The values r1,r2,...,rN need not be consecutive: any radial order(s) may be omitted.  Radial order 1, referring to tilt, is the lowest allowed order.

rad   = radius (in m) of the circle that defines the normalizing radius for the Zernike circle functions.  This should match the radius over which the reconstruction is desired.

arad = radius (in m) of the inner obscuration, if annular aperture is desired.
            Omit this argument to use the basic Zernike set for unobstructed circular pupil.

z  = the matrix Z that contains the values of the Zernike basis functions at the specified opd points.
       The defining relation is Z_i,k = Z_k(r_i),  where  r_i = (xopd_i, yopd_i),  i=1,...,n_opd.

Zernike normalization and ordering convention

The optics literature contains numerous variations on the convention for normalizing and ordering the Zernike circle functions.  In the AO tools routines that deal with modal decomposition, we essentially follow the Zernike convention that is used by Born and Wolf, or by Malacara, but with a slight variation as used by Gavrielides.  We keep full consistency with Gavrielides' conventions since we use his method of projecting the Zernike coefficients directly from slope data. 

Note that the normalization and ordering convention of the Zernikes is immaterial when computing the full reconstruction formula

        d_{opd, rec} = Z a_{mod, rec} = Z V s_data

As long as Z and V are consistent, they produce the correct d_{opd, rec}  in meters.  However, if one wants to work with the a_{mod, rec}  values themselves, then one must understand the ordering and normalization convention, in order to correctly interpret the values {a1, a2, ...}.  

         The remainder of this section is under construction.

REFERENCES:

M. Born and E. Wolf,  Principles of Optics, 5th ed., pp. 464-468, 1975.

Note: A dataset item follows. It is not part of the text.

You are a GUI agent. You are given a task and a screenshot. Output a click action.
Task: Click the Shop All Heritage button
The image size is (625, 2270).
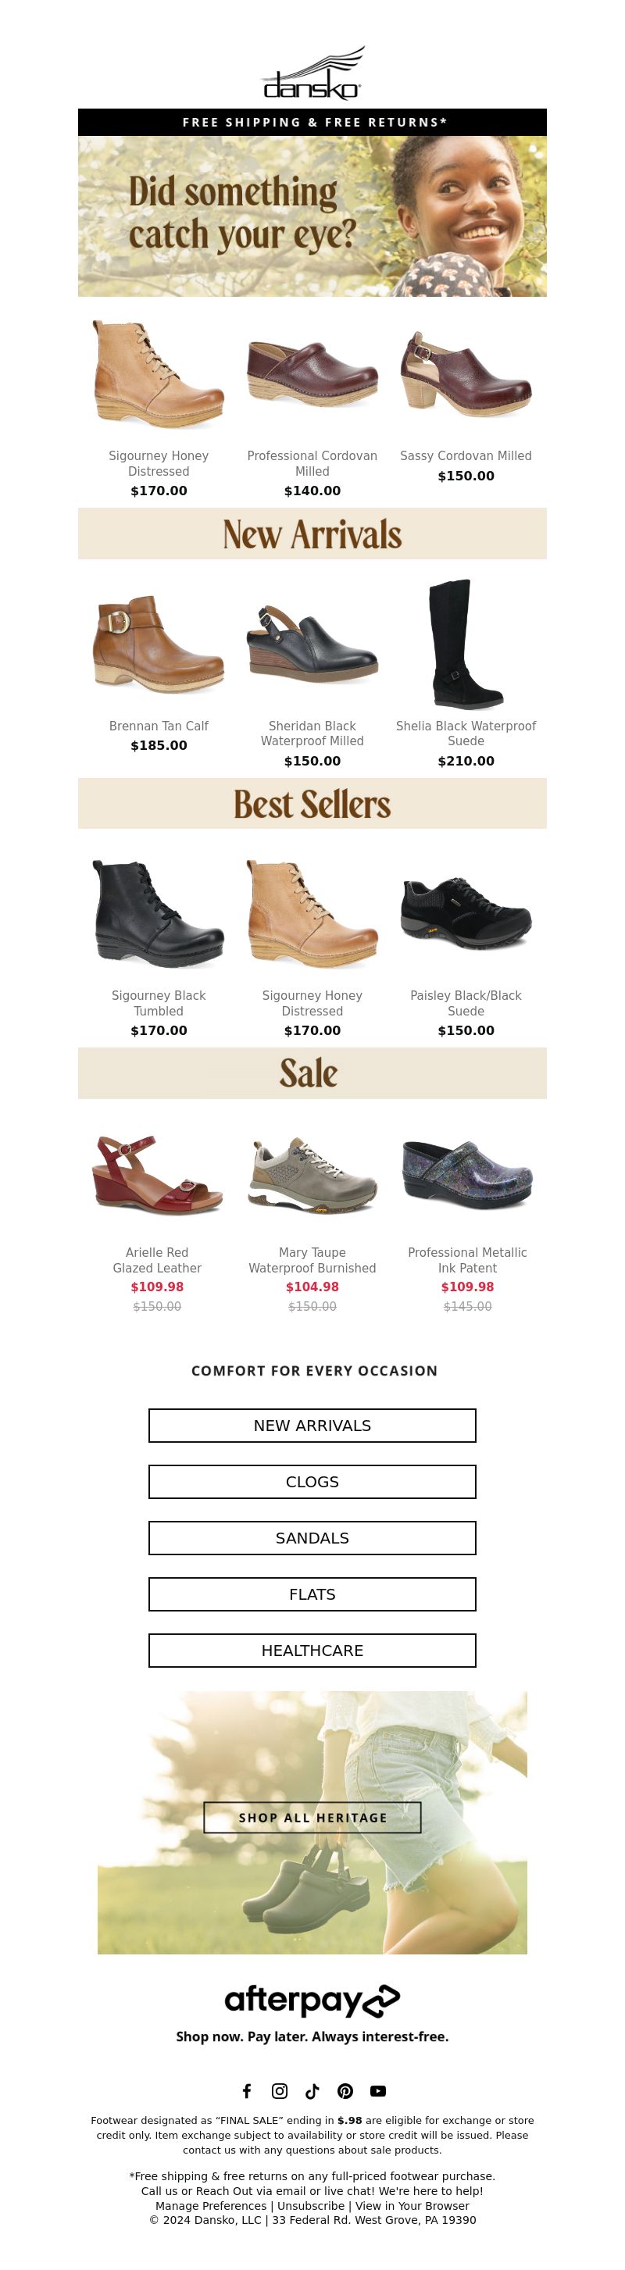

D. Malacara and S.L. DeVore,  "Interferogram evaluation and wavefront fitting", in Optical Shop Testing, 2nd ed., ed. D. Malacara, pp. 461-472, Wiley, 1992.  

V.N. Mahajan,  "Zernike annular polynomials for imaging systems with annular pupils", J. Opt. Soc. Am., vol. 71, no. 1, pp. 75-85, Jan. 1981.

V.N. Mahajan,  "Zernike annular polynomials and optical aberrations of systems with annular pupils", Appl. Opt., vol. 33, no. 34, pp. 8125-8127, Dec. 1994.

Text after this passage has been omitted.